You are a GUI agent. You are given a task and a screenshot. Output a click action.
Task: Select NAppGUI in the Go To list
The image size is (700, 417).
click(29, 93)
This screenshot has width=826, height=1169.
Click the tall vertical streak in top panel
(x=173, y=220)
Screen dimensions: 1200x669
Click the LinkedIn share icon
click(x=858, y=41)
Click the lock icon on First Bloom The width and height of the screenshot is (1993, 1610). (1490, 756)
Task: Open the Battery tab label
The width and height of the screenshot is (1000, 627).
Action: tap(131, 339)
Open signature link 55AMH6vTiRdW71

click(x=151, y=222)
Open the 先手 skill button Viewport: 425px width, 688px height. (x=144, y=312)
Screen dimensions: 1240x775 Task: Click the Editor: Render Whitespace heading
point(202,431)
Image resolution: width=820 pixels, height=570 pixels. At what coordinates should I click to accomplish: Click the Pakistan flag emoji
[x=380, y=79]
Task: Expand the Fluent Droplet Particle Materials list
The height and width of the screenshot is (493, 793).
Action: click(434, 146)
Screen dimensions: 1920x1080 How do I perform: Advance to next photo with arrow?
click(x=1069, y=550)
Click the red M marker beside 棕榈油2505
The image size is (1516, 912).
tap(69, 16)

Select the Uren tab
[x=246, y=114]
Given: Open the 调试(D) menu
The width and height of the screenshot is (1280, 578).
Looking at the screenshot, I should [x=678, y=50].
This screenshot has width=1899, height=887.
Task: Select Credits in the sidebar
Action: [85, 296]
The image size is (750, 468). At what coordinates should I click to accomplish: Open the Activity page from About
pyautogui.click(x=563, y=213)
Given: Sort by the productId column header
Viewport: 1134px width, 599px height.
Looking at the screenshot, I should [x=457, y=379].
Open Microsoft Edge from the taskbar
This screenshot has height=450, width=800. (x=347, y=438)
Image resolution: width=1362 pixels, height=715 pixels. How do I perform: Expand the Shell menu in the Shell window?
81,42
----
WHAT YOU HAVE TO DO:
The entries are to be repeated exactly, with nothing altered.

SOLUTION:
You are a GUI agent. You are given a task and a screenshot. Output a click action.
Task: Select NAppGUI in the Go To list
The image size is (700, 417).
click(29, 93)
This screenshot has width=826, height=1169.
Click the tall vertical streak in top panel
(x=173, y=220)
Screen dimensions: 1200x669
Click the LinkedIn share icon
click(x=858, y=41)
Click the lock icon on First Bloom The width and height of the screenshot is (1993, 1610). (1490, 756)
Task: Open the Battery tab label
The width and height of the screenshot is (1000, 627).
Action: tap(131, 339)
Open signature link 55AMH6vTiRdW71

click(x=151, y=222)
Open the 先手 skill button Viewport: 425px width, 688px height. (x=144, y=312)
Screen dimensions: 1240x775 Task: Click the Editor: Render Whitespace heading
point(202,431)
Image resolution: width=820 pixels, height=570 pixels. At what coordinates should I click to accomplish: Click the Pakistan flag emoji
[x=380, y=79]
Task: Expand the Fluent Droplet Particle Materials list
The height and width of the screenshot is (493, 793).
Action: click(434, 146)
Screen dimensions: 1920x1080 How do I perform: Advance to next photo with arrow?
click(x=1069, y=550)
Click the red M marker beside 棕榈油2505
The image size is (1516, 912).
tap(69, 16)

Select the Uren tab
[x=246, y=114]
Given: Open the 调试(D) menu
The width and height of the screenshot is (1280, 578).
Looking at the screenshot, I should [x=678, y=50].
This screenshot has width=1899, height=887.
Task: Select Credits in the sidebar
Action: [85, 296]
The image size is (750, 468). At what coordinates should I click to accomplish: Open the Activity page from About
pyautogui.click(x=563, y=213)
Given: Sort by the productId column header
Viewport: 1134px width, 599px height.
Looking at the screenshot, I should [x=457, y=379].
Open Microsoft Edge from the taskbar
This screenshot has height=450, width=800. (x=347, y=438)
Image resolution: width=1362 pixels, height=715 pixels. How do I perform: Expand the Shell menu in the Shell window?
81,42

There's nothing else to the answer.